Title: Neuro-LIFT: A Neuromorphic, LLM-based Interactive Framework for Autonomous Drone FlighT at the Edge Show Chinese title

Title: Neuro-LIFT：一种基于神经形态和大语言模型的边缘自主无人机飞行交互框架

Abstract: The integration of human-intuitive interactions into autonomous systems has been limited. Traditional Natural Language Processing (NLP) systems struggle with context and intent understanding, severely restricting human-robot interaction. Recent advancements in Large Language Models (LLMs) have transformed this dynamic, allowing for intuitive and high-level communication through speech and text, and bridging the gap between human commands and robotic actions. Additionally, autonomous navigation has emerged as a central focus in robotics research, with artificial intelligence (AI) increasingly being leveraged to enhance these systems.

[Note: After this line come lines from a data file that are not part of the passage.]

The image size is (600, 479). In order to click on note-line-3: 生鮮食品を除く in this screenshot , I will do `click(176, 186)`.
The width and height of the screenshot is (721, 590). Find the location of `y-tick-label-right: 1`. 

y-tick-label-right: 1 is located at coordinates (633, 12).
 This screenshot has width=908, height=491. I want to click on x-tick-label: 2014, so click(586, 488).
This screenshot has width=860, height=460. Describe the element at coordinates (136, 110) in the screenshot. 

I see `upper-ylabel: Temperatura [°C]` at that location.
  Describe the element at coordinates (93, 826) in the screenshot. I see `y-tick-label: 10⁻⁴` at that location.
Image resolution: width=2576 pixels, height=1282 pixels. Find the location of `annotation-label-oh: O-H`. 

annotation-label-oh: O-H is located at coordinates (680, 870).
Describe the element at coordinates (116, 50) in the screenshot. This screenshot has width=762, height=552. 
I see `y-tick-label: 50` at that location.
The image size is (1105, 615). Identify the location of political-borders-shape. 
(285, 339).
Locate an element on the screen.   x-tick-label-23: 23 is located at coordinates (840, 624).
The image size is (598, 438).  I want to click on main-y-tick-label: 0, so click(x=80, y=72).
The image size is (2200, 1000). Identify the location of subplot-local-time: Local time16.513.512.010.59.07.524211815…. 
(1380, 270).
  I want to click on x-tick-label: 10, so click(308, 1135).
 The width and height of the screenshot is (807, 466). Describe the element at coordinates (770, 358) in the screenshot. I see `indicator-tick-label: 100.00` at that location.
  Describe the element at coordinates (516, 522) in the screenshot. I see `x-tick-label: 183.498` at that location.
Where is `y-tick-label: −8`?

However, existing AI-based navigation algorithms face significant challenges in latency-critical tasks where rapid decision-making is critical. Traditional frame-based vision systems, while effective for high-level decision-making, suffer from high energy consumption and latency, limiting their applicability in real-time scenarios. Neuromorphic vision systems, combining event-based cameras and spiking neural networks (SNNs), offer a promising alternative by enabling energy-efficient, low-latency navigation. Despite their potential, real-world implementations of these systems, particularly on physical platforms such as drones, remain scarce. In this work, we present Neuro-LIFT, a real-time neuromorphic navigation framework implemented on a Parrot Bebop2 quadrotor. Leveraging an LLM for natural language processing, Neuro-LIFT translates human speech into high-level planning commands which are then autonomously executed using event-based neuromorphic vision and physics-driven planning. Our framework demonstrates its capabilities in navigating in a dynamic environment, avoiding obstacles, and adapting to human instructions in real-time. Show Chinese abstract

Abstract: 将人类直觉交互整合到自主系统中的尝试一直受到限制。传统的自然语言处理（NLP）系统在上下文理解和意图识别方面存在困难，严重制约了人机交互的发展。近期大型语言模型（LLM）的进步改变了这一局面，通过语音和文本实现了直观且高层次的交流，弥合了人类命令与机器人操作之间的鸿沟。此外，自主导航已成为机器人研究的核心领域，人工智能（AI）被越来越多地用于提升这些系统的性能。 然而，现有的基于AI的导航算法在需要快速决策的任务中面临显著挑战。虽然传统帧率视觉系统在高级决策方面有效，但它们能耗高、延迟长，限制了其在实时场景中的应用。而类脑视觉系统结合事件驱动相机和尖峰神经网络（SNN），通过实现高效节能、低延迟的导航提供了一种有前景的替代方案。尽管具有潜力，但这些系统的实际部署，特别是在无人机等物理平台上的部署仍然很少见。 在这项工作中，我们提出了Neuro-LIFT，一个基于Parrot Bebop2四轴飞行器的实时类脑导航框架。利用LLM进行自然语言处理，Neuro-LIFT将人类语音转化为高层规划指令，并通过事件驱动的类脑视觉以及基于物理的规划来自动执行这些指令。我们的框架展示了其在动态环境中导航、避障以及实时响应人类指令的能力。